本論文では収益率の計算時にリスクフリーレートを無視している(ゼロ投資ポートフォリオという理由)ので、結果ポートフォリオのリターンが国債利回りに近くなってしまうのはある意味当然と言えるでしょう。
取引コストを考えているかが不明
一方でテストデータの範囲内で、AR等の手法をアウトパフォームしているのは事実です。しかし、これが現実的な取引をシミュレートしているかは疑問があります。現実点との乖離は以下の通りです。
- 売値と買値のスプレッド
- 理論的には小数点となって計算できているが、取引単位量未満のポジションがあるために完全な「ゼロポートフォリオ戦略」が満たせないこと
- 完全な「ゼロポートフォリオ戦略」を特定のタイミングで満たせないことによる、リアロケーションの必要性
- ゼロポートフォリオ戦略が本当はロット数の和ではなく、評価額の和で考えるべきなこと(株価に対してどういう正規化をやっているか不明)
- 空売り禁止や逆日歩を無視している
- サーキットブレーカーや(日本なら値幅制限)があるため、始値で100%の取引を満たせるかはわからない
- 空売りをする際の担保率や担保率の変動による追証の可能性を無視している
- 市場内の銘柄の入れ替え(上場廃止や統合、新規上場)をどうするのか
もちろん全部をシミュレーションするのは難しいですが、シミュレーションに含まれていない取引コストが相当あると思われます。そう考えていくと、年間リターンの3%のうちリスクフリーレートを引いた「提案手法のゲインである0.66%」はすぐに消えてしまうのではないでしょうか。

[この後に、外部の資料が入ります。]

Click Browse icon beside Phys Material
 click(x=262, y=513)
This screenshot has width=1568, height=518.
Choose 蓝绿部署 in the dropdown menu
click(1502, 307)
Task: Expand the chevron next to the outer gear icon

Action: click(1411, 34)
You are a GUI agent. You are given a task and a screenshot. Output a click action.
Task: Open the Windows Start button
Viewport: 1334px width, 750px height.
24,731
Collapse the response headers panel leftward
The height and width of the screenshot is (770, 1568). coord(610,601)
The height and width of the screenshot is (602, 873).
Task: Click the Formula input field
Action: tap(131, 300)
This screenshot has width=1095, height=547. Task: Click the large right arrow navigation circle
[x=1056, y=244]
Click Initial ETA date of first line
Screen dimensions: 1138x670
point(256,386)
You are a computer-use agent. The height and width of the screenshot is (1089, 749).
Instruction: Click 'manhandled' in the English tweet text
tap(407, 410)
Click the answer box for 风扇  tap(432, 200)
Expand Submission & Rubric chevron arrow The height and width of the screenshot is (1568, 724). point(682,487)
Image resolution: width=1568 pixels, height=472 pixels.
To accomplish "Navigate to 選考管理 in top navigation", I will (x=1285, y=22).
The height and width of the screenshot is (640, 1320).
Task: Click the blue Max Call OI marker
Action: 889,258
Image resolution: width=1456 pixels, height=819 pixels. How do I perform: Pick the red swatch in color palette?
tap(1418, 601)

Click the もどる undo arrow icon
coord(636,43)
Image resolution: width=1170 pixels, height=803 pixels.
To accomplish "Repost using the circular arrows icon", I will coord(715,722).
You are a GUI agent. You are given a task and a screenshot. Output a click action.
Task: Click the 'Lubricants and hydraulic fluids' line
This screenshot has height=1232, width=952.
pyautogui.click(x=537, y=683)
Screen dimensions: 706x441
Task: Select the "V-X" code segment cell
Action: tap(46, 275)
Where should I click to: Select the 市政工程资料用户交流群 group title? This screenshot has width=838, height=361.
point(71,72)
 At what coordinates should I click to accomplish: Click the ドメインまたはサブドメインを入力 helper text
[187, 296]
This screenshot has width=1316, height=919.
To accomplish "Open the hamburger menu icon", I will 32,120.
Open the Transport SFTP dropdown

なので、もっと現実的な取引のシミュレートをしたらあの通りには儲からないか、トントン~金利レベルで終わってしまうのではないかと思われます。結局は、伝統的なポートフォリオ理論が前提としている効率的な市場のように、「長期的に見たらアルファはほぼない」ということを皮肉にも裏付けてしまっている可能性はあります。ましてや特異値分解で相当主成分を抜いているため、残差項がリスクフリーレート+ノイズに回帰している可能性はかなりあります。
まとめと感想
この論文では、従来のポートフォリオ理論をディープラーニングベースに落とし込むことに成功しています。一方で、従来の経済学ベースでの古い理論も一緒に引き継いでいるようにも思えます。例えば、アルファを求めようとしているのに、ランダムウォークを前提とした理論展開をしているように見えるところ(例えば、ノイズによる回帰はランダムウォークを前提としているように見える)。あるいは伝統的なポートフォリオ理論の前提である、効率的な市場まで模倣しているように見えること。従来のポートフォリオ理論ベースでもそうでしたが、そういった自己矛盾を抱えてしまうのは致し方ないでしょうね。数学的にはめちゃくちゃ頑張っているのに、理論展開の戦略性が「ん?」と思ってしまうのは今後の課題かなと思われます。
ディープラーニングは数学的なモデルはさておき「何でもかんでもモデルに組み込んで、End-to-Endで回してしまう」というのはとにかく強いので、既存の経済理論にとらわれないでもっと柔軟なモデル作りが出てくると面白いなと思います。ただ、昔懐かしいポートフォリオ理論が現代の技術で焼き直し+αされているのを見れたのはなかなかおもしろいものがありました。
非常に難しい線形代数の話でしたが、論文内での次元や変数の注釈がかなりしっかり書かれていて、そこらへんがよくわからない人でも読みやすいように配慮されているのはとても良かったです。このスタンスはぜひ引き継いでほしいです。